Sharon Hodkinson is a library and archive conservator, who painstakingly restored the Ty Mawr Bible, which had become dog-eared and brittle. “It took three days to work on it,” she says. “The main thing was to remove the surface dirt on a microscopic level, which took quite a while as there were around 500 pages.

“I located edge tears and repaired them with tissue and paste, and finally I re-adhered some of the leather on the cover. It was basically stabilising the Bible to make sure it wouldn’t come to harm during its trip to the Senedd.”

She particularly enjoyed being able to work on site in the farmhouse. “It really is in the middle of nowhere, and when I first went there I thought I had gone the wrong way, but then it just appeared.”

She continues: “It was wonderful to have visitors arrive who were able to watch me work and it really was a privilege. A lot of the objects people want to see are in a display case, but I get to look at them and work with them with my own hands.”

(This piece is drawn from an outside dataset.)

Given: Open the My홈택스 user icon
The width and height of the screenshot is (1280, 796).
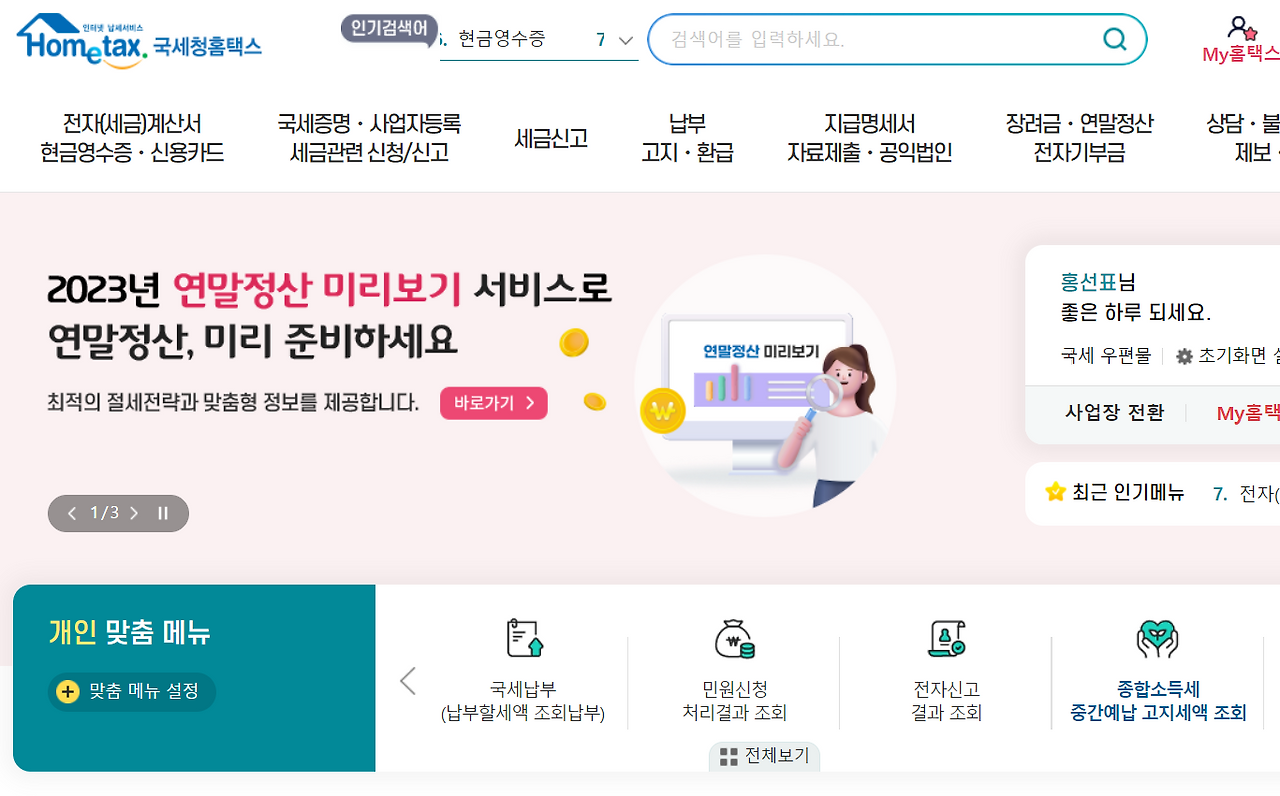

The Revd Dr Aneurin Glyn, Guild Vicar of St Benet’s Welsh Church, Paul’s Wharf, in the City of London, remembers celebrating the 400th anniversary of the William Morgan Bible in his childhood. He was pleased to hear about the restoration of the Ty Mawr Bible.

“It’s probably true to say that it helped preserve the Welsh language: it came about around the same time as the King James Version in English and had a similar impact for Welsh people,” he says. “Growing up in Wales, it was still very culturally and religiously significant, and it is a big part of Welsh culture.”

 

Hidden Treasures of the National Trust will be shown tonight at 9 p.m. on BBC2 and and will be available on BBC iPlayer.